McElroy, 61, has written extensively about the Church’s social justice mission, promoting Catholic engagement with society that places economic and human rights issues on par with abortion and same-sex marriage.

“We are called to see the issues of abortion and poverty, marriage and immigrant rights, euthanasia and war, religious liberty and restorative justice, not as competing alternatives often set within a partisan framework, but as a complementary continuum of life and dignity,” he wrote in America magazine in October 2013.

McElroy’s appointment to San Diego is the latest sign that Pope Francis intends to make his mark on the Church in America.

Last fall, Francis handpicked another moderate, Blase Cupich, to serve as archbishop of Chicago. McElroy was present at Cupich’s installation Mass.

McElroy, a San Francisco native, graduated from Harvard University with a degree in history, and holds a doctorate from Stanford University as well as a doctorate in moral theology from Rome’s Pontifical Gregorian University.

Though he’s worked in the San Francisco chancery for many years, McElroy was pastor of a San Mateo, California, parish for 14 years.

Speaking last month in San Francisco, McElroy praised what he called the pope’s emphasis on mercy, and said that the church must gravitate toward pastoral responses to believers.
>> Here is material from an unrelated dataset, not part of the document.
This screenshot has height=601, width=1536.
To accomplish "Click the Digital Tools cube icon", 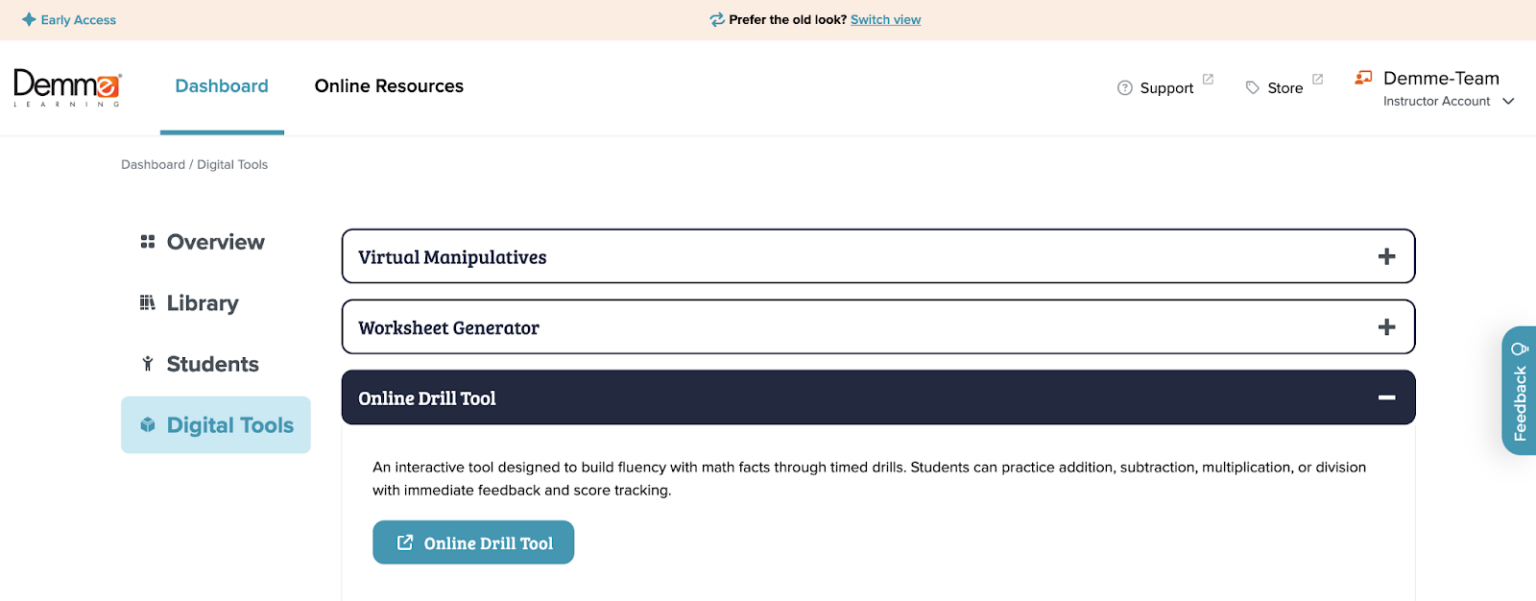I will click(x=148, y=424).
“To be judgmental is a cardinal sin for religion,” he said, according to the National Catholic Reporter. “It is easy for the church to get lost in the rules, but pastoral theology trumps rules.” He went on to say he favors allowing divorced and remarried Catholics to receive communion, a position that allies McElroy with bishops attempting to overturn the ban at this fall’s synod on the family in Rome.

He’s also made economic inequality one of his signature issues, praising the pope’s emphasis on poverty. He told Crux last summer that Catholic laypeople have a special responsibility to fight inequality.

“I think Pope Francis’ statements on the challenge of global poverty and questions of inequality provide a unique opportunity for the Catholic community to deepen its institutionalized lay resources,” he said.

McElroy succeeds Bishop Cirilo Flores, who passed away in September after less than a year on the job. The diocese, with a little less than 1 million Catholics, is among the largest in the United States.